Gra toczy się dziś o
to, aby to, co w Europie najgorsze, nie zwyciężyło z tym, co najlepsze -
Agnieszka Holland i Róża Thun opowiadają o manipulacjach PiS, rozwalaniu
wspólnoty i szansach na wygraną
Rozmawia Aleksandra Pawlicka
Spotykamy
się w Parlamencie Europejskim w Brukseli na kilka godzin przed debatą „How Poles defend democracy” („Jak Polacy bronią demokracji”), której towarzyszy
wystawa fotografii Chrisa Niedenthala z protestów w polskich miastach. Pomysłodawczynią
debaty jest europosłanka Róża Thun, która po powrocie z wakacji usłyszała od
zagranicznych kolegów: „Witamy ostatnią Europejkę z Polski”. „Jak to? - odparła
oburzona. - Wielu Polaków czuje się Europejczykami i broni demokracji”.
Jednym z gości debaty jest reżyserka
Agnieszka Holland. Gdy rozmawiamy we trzy w biurze poselskim, ktoś z polskich
eurodeputowanych zdziera plakaty informujące o debacie. Nawet w budynku
Parlamentu Europejskiego wojna polsko-polska trwa w najlepsze.
NEWSWEEK: Nie jesteście zmęczone
ciągłym staniem na barykadzie? Macie swoje lata i dorobek, powinnyście odcinać
od życia kupony, a nie ciągle udowadniać, kim jesteście.
AGNIESZKA HOLLAND: Albo kim nie
jesteśmy. Parę miesięcy temu pojawił się w Telewizji Republika obrzydliwy tekst
sugerujący, że Wajda był ubekiem o pseudonimie
Luminarz, ja ubeczką o pseudonimie Czeszka i
dzięki tym kontaktom załatwiliśmy Pawłowi Pawlikowskiemu nagrodę w Cannes.

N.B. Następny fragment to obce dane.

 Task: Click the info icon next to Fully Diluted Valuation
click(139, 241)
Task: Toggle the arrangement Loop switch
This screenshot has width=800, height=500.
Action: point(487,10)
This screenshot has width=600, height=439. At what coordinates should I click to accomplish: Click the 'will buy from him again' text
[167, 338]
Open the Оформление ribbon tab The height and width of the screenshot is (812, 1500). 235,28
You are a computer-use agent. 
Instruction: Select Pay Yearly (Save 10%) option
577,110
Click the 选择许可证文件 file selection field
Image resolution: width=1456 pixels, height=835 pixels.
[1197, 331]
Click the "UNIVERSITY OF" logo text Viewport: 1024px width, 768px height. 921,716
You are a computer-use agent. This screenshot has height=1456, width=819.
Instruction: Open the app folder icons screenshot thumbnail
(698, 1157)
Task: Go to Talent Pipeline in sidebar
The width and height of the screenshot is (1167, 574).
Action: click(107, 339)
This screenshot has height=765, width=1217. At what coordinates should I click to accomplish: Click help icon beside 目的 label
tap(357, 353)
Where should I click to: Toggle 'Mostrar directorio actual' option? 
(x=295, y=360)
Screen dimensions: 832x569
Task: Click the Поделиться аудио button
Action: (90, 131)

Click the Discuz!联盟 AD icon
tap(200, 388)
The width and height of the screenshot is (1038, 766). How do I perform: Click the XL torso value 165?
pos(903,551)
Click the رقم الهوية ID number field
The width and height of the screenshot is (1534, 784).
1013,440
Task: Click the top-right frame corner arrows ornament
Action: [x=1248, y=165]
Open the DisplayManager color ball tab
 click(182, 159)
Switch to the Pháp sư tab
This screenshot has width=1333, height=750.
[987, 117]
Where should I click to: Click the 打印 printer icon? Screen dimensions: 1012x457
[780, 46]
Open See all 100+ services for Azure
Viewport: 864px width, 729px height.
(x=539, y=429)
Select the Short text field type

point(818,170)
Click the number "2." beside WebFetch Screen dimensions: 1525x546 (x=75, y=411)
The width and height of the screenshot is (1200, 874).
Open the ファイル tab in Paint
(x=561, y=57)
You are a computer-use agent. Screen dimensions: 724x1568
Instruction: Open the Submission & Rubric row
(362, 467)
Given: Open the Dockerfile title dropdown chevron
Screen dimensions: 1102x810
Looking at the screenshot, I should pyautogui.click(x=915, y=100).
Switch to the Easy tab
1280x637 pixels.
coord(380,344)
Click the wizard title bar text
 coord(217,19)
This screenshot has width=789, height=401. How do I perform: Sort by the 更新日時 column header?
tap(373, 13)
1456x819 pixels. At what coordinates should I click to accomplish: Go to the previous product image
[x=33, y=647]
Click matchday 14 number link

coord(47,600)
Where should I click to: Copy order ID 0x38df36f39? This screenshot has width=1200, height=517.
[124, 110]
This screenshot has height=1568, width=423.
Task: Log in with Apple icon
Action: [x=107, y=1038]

RÓŻA THUN: Napomknę tylko,
że moja babka była z domu Pawlikowska. A mnie ubecy nadali pseudonim Wróżka,
taki skrót od Woźniakowska Róża.
A.H.: Ubecja nadawała
pseudonimy nie tylko tajnym współpracownikom, ale i prześladowanym. Tymczasem
oni wprost sugerują, że byliśmy konfidentami. Parszywa manipulacja.
Wzięłam adwokata. Był
przekonany, że sprawa skończy się na przeprosinach, a oni brną w kłamliwe
oszczerstwa, które są nie do utrzymania przed sądem. Tyle że zanim proces się
odbędzie, upłynie wiele wody w Wiśle, a oni będą w tym czasie w nas walić i
doskonalić taktykę pójścia na rympał w przeinaczaniu historii. A właściwie -
przepraszam za sformułowanie, ale rzeczy trzeba nazywać po imieniu - w
oblewaniu przyzwoitych ludzi gównem.
R.T.: Hamulce puściły kompletnie. To prawda.
Czujecie się wobec tego
bezradne?
A.H.: Mniejsza o moje
samopoczucie, ale wiemy z historii, że kłamstwo powtarzane po wielekroć staje
się prawdą. Goebbelsowski fenomen charakteryzuje władzę Prawa i
Sprawiedliwości. Oni nie tylko kłamstwa powtarzają, ale sami zaczynają w nie
wierzyć. I to jest groźne. Bo gdy ma się do czynienia z cyniczną manipulacją,
to można z nią jeszcze walczyć, ale gdy pojawia się „alternatywna”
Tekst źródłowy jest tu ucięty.